Input below:

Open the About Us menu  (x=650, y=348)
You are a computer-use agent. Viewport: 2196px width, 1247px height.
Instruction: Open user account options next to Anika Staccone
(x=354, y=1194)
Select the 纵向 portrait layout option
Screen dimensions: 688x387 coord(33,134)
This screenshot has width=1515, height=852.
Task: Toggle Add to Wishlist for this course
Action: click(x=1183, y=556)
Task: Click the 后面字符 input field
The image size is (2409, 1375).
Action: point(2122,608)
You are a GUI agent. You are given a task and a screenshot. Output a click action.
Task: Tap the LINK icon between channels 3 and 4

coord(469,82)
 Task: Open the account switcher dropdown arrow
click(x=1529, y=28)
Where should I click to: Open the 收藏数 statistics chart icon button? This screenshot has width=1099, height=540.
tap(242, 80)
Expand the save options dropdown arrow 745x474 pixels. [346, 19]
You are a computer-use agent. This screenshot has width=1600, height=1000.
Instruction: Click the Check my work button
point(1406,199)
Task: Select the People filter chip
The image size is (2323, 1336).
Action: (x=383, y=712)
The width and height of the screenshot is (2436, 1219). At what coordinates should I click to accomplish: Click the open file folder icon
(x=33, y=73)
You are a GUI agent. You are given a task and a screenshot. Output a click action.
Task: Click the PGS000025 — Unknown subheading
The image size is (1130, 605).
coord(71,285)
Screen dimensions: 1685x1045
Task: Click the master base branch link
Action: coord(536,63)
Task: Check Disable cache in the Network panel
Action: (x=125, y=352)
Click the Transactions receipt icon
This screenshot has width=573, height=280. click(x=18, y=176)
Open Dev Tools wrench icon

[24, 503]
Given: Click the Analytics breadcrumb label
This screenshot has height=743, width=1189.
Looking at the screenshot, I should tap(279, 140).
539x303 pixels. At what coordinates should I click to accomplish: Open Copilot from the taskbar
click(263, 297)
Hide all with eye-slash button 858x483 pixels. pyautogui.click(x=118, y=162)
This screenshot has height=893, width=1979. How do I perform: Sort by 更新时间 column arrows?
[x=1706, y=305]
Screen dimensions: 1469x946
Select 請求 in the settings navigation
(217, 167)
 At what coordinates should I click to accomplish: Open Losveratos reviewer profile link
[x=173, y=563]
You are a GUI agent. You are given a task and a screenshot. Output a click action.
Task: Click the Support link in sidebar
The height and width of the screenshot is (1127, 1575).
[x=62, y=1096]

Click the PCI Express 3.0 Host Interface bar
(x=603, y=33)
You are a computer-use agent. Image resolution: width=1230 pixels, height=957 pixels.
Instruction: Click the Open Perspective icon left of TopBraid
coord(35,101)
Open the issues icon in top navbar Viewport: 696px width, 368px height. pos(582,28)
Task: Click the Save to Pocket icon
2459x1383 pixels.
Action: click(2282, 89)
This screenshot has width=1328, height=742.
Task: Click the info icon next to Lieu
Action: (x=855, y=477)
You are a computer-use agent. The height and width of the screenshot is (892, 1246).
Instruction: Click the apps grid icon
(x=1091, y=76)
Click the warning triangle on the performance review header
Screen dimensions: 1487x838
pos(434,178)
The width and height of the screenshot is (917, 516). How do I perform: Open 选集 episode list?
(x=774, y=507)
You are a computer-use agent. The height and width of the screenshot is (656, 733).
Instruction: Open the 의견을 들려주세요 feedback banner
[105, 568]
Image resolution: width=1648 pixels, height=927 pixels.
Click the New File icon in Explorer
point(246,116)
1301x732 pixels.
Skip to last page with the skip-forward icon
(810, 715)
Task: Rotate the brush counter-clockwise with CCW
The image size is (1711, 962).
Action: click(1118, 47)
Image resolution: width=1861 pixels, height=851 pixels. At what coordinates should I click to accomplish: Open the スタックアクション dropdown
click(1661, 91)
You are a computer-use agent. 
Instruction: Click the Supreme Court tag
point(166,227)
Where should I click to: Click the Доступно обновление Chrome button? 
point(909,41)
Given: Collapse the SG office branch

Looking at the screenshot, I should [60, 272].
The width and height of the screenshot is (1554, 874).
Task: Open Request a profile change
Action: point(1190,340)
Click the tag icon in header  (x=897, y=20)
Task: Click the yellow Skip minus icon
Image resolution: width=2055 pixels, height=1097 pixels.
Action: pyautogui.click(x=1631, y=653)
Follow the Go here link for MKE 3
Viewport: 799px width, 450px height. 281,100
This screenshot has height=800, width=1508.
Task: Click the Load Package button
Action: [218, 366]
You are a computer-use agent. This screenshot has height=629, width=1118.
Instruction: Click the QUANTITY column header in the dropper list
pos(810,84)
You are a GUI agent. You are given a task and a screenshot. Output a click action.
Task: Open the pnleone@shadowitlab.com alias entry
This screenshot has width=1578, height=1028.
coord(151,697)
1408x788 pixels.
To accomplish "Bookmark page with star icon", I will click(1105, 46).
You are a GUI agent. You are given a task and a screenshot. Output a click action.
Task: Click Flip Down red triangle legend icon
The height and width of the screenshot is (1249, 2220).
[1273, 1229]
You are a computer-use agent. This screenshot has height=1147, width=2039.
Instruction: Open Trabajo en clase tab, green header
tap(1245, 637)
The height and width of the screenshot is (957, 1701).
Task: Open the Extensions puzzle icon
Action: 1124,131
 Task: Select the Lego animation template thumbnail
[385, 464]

End of Input.

* **Assignment**
The entries above are to be retyped exactly.

* **Finished task**
Open the About Us menu  (x=650, y=348)
You are a computer-use agent. Viewport: 2196px width, 1247px height.
Instruction: Open user account options next to Anika Staccone
(x=354, y=1194)
Select the 纵向 portrait layout option
Screen dimensions: 688x387 coord(33,134)
This screenshot has width=1515, height=852.
Task: Toggle Add to Wishlist for this course
Action: click(x=1183, y=556)
Task: Click the 后面字符 input field
The image size is (2409, 1375).
Action: point(2122,608)
You are a GUI agent. You are given a task and a screenshot. Output a click action.
Task: Tap the LINK icon between channels 3 and 4

coord(469,82)
 Task: Open the account switcher dropdown arrow
click(x=1529, y=28)
Where should I click to: Open the 收藏数 statistics chart icon button? This screenshot has width=1099, height=540.
tap(242, 80)
Expand the save options dropdown arrow 745x474 pixels. [346, 19]
You are a computer-use agent. This screenshot has width=1600, height=1000.
Instruction: Click the Check my work button
point(1406,199)
Task: Select the People filter chip
The image size is (2323, 1336).
Action: (x=383, y=712)
The width and height of the screenshot is (2436, 1219). At what coordinates should I click to accomplish: Click the open file folder icon
(x=33, y=73)
You are a GUI agent. You are given a task and a screenshot. Output a click action.
Task: Click the PGS000025 — Unknown subheading
The image size is (1130, 605).
coord(71,285)
Screen dimensions: 1685x1045
Task: Click the master base branch link
Action: coord(536,63)
Task: Check Disable cache in the Network panel
Action: (x=125, y=352)
Click the Transactions receipt icon
This screenshot has width=573, height=280. click(x=18, y=176)
Open Dev Tools wrench icon

[24, 503]
Given: Click the Analytics breadcrumb label
This screenshot has height=743, width=1189.
Looking at the screenshot, I should tap(279, 140).
539x303 pixels. At what coordinates should I click to accomplish: Open Copilot from the taskbar
click(263, 297)
Hide all with eye-slash button 858x483 pixels. pyautogui.click(x=118, y=162)
This screenshot has height=893, width=1979. How do I perform: Sort by 更新时间 column arrows?
[x=1706, y=305]
Screen dimensions: 1469x946
Select 請求 in the settings navigation
(217, 167)
 At what coordinates should I click to accomplish: Open Losveratos reviewer profile link
[x=173, y=563]
You are a GUI agent. You are given a task and a screenshot. Output a click action.
Task: Click the Support link in sidebar
The height and width of the screenshot is (1127, 1575).
[x=62, y=1096]

Click the PCI Express 3.0 Host Interface bar
(x=603, y=33)
You are a computer-use agent. Image resolution: width=1230 pixels, height=957 pixels.
Instruction: Click the Open Perspective icon left of TopBraid
coord(35,101)
Open the issues icon in top navbar Viewport: 696px width, 368px height. pos(582,28)
Task: Click the Save to Pocket icon
2459x1383 pixels.
Action: click(2282, 89)
This screenshot has width=1328, height=742.
Task: Click the info icon next to Lieu
Action: (x=855, y=477)
You are a computer-use agent. The height and width of the screenshot is (892, 1246).
Instruction: Click the apps grid icon
(x=1091, y=76)
Click the warning triangle on the performance review header
Screen dimensions: 1487x838
pos(434,178)
The width and height of the screenshot is (917, 516). How do I perform: Open 选集 episode list?
(x=774, y=507)
You are a computer-use agent. The height and width of the screenshot is (656, 733).
Instruction: Open the 의견을 들려주세요 feedback banner
[105, 568]
Image resolution: width=1648 pixels, height=927 pixels.
Click the New File icon in Explorer
point(246,116)
1301x732 pixels.
Skip to last page with the skip-forward icon
(810, 715)
Task: Rotate the brush counter-clockwise with CCW
The image size is (1711, 962).
Action: click(1118, 47)
Image resolution: width=1861 pixels, height=851 pixels. At what coordinates should I click to accomplish: Open the スタックアクション dropdown
click(1661, 91)
You are a computer-use agent. 
Instruction: Click the Supreme Court tag
point(166,227)
Where should I click to: Click the Доступно обновление Chrome button? 
point(909,41)
Given: Collapse the SG office branch

Looking at the screenshot, I should [60, 272].
The width and height of the screenshot is (1554, 874).
Task: Open Request a profile change
Action: point(1190,340)
Click the tag icon in header  (x=897, y=20)
Task: Click the yellow Skip minus icon
Image resolution: width=2055 pixels, height=1097 pixels.
Action: pyautogui.click(x=1631, y=653)
Follow the Go here link for MKE 3
Viewport: 799px width, 450px height. 281,100
This screenshot has height=800, width=1508.
Task: Click the Load Package button
Action: [218, 366]
You are a computer-use agent. This screenshot has height=629, width=1118.
Instruction: Click the QUANTITY column header in the dropper list
pos(810,84)
You are a GUI agent. You are given a task and a screenshot. Output a click action.
Task: Open the pnleone@shadowitlab.com alias entry
This screenshot has width=1578, height=1028.
coord(151,697)
1408x788 pixels.
To accomplish "Bookmark page with star icon", I will click(1105, 46).
You are a GUI agent. You are given a task and a screenshot. Output a click action.
Task: Click Flip Down red triangle legend icon
The height and width of the screenshot is (1249, 2220).
[1273, 1229]
You are a computer-use agent. This screenshot has height=1147, width=2039.
Instruction: Open Trabajo en clase tab, green header
tap(1245, 637)
The height and width of the screenshot is (957, 1701).
Task: Open the Extensions puzzle icon
Action: 1124,131
 Task: Select the Lego animation template thumbnail
[385, 464]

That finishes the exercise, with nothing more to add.